* _ABOUT THIS EXERCISE_
Only the lines from the one with "Click the horizontal table scrollbar" to the end of the data, both ends included, should be output, exactly as they stand and without pictures.

(Stored data entries)
____________
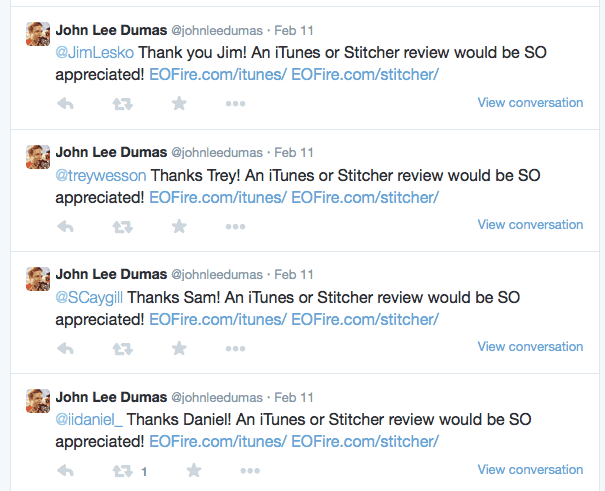Open more options on the @treywesson tweet
Image resolution: width=605 pixels, height=491 pixels.
[235, 226]
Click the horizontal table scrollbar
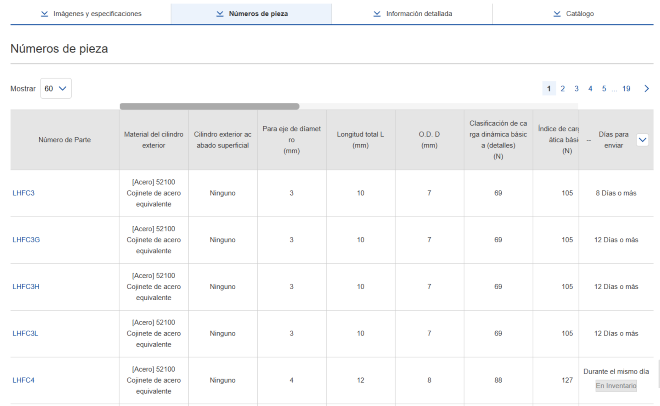 [209, 105]
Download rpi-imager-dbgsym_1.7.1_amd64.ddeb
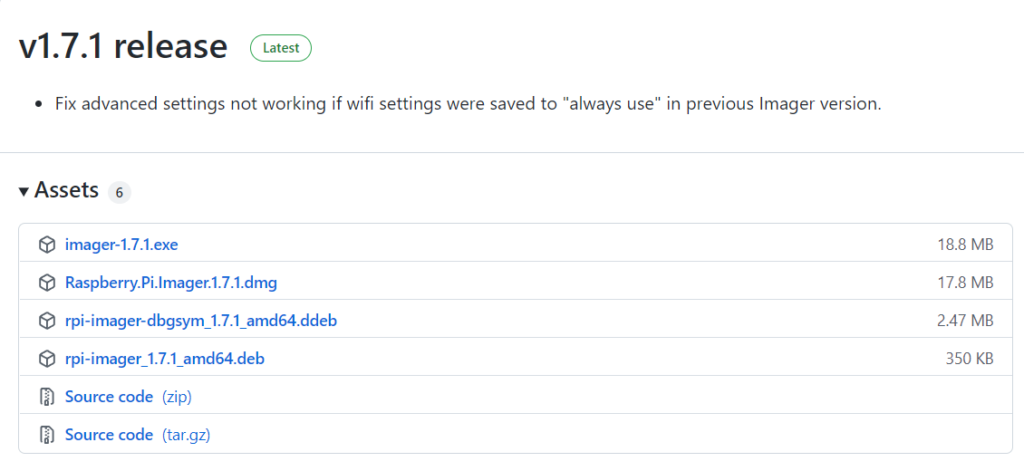This screenshot has height=471, width=1024. click(201, 321)
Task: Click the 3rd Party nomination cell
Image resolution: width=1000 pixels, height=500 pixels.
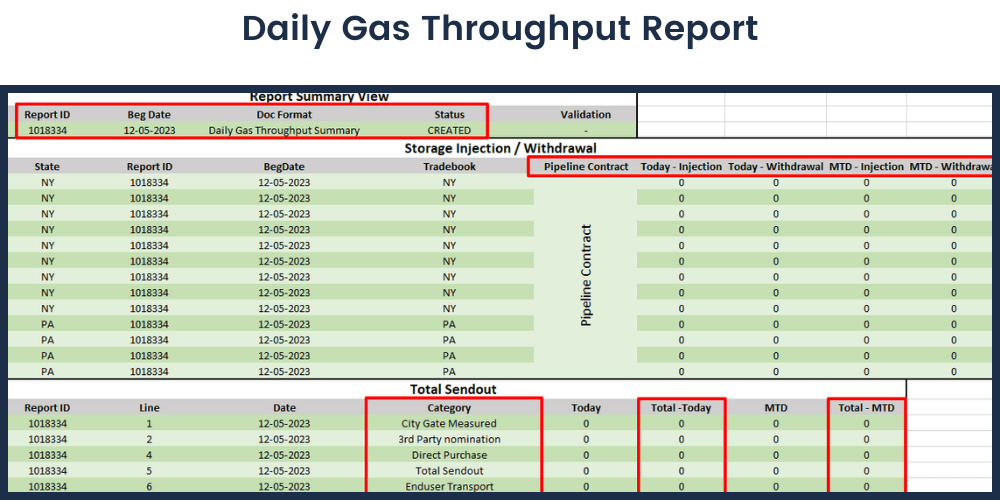Action: (449, 439)
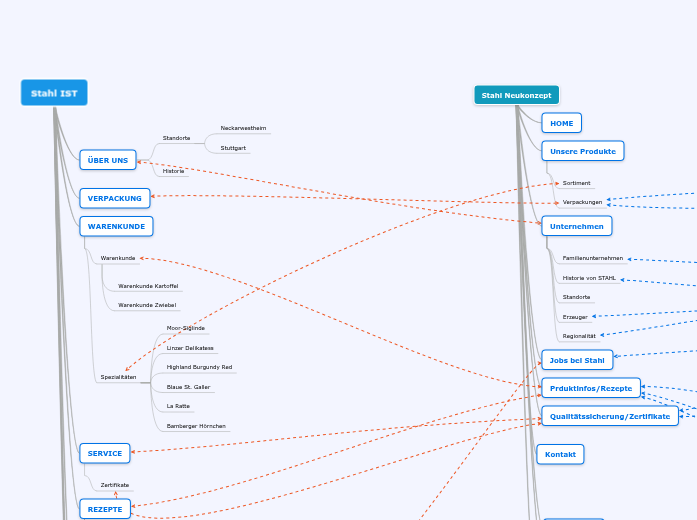This screenshot has height=520, width=697.
Task: Open the Jobs bei Stahl node
Action: [577, 360]
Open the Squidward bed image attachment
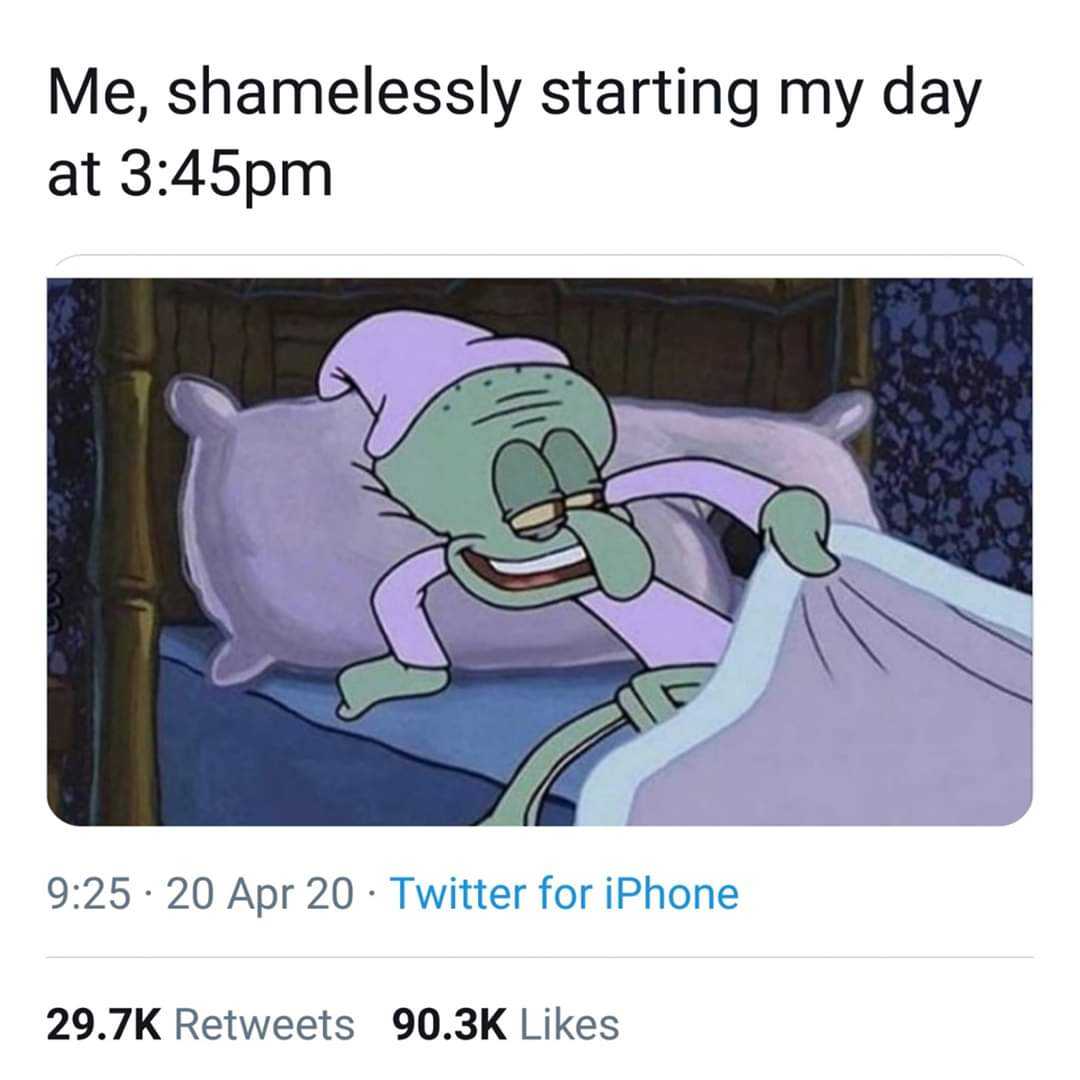Viewport: 1080px width, 1080px height. click(x=539, y=552)
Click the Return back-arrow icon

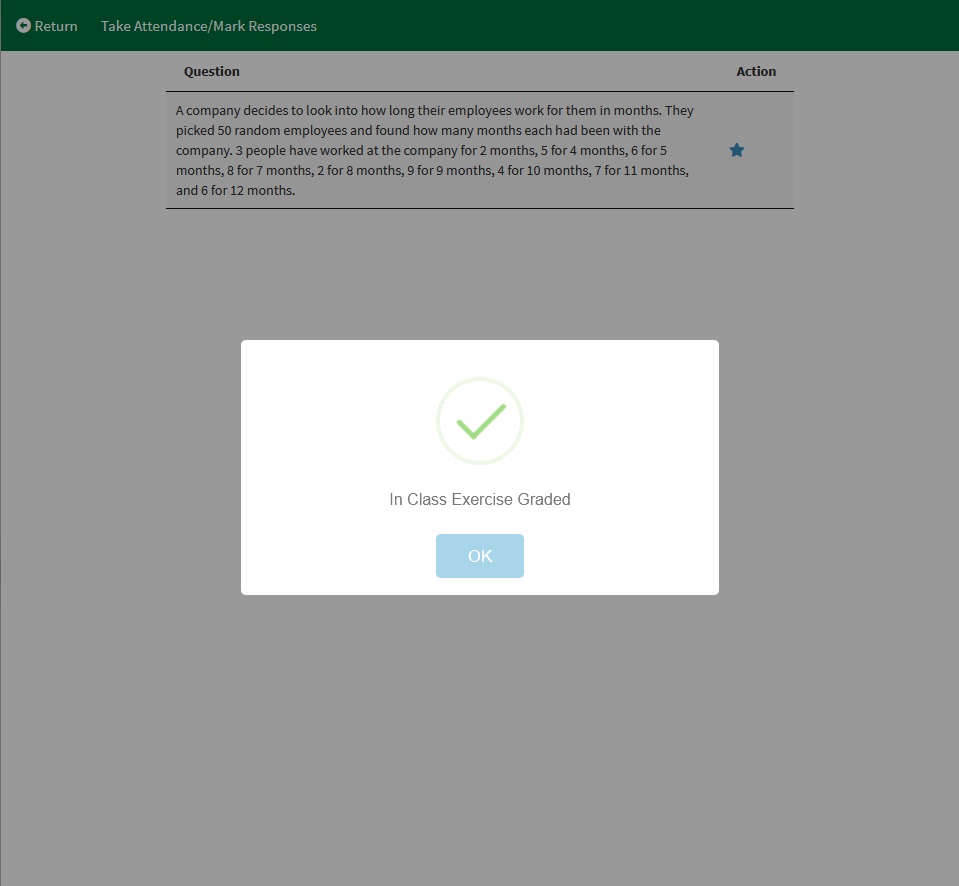coord(23,26)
____________
* _WRITTEN SOLUTION_
Click the horizontal table scrollbar
 [209, 105]
Download rpi-imager-dbgsym_1.7.1_amd64.ddeb
This screenshot has height=471, width=1024. click(201, 321)
Task: Click the 3rd Party nomination cell
Image resolution: width=1000 pixels, height=500 pixels.
Action: (449, 439)
This screenshot has height=520, width=697.
Task: Open the Jobs bei Stahl node
Action: [577, 360]
Open the Squidward bed image attachment
Viewport: 1080px width, 1080px height. click(x=539, y=552)
Click the Return back-arrow icon

coord(23,26)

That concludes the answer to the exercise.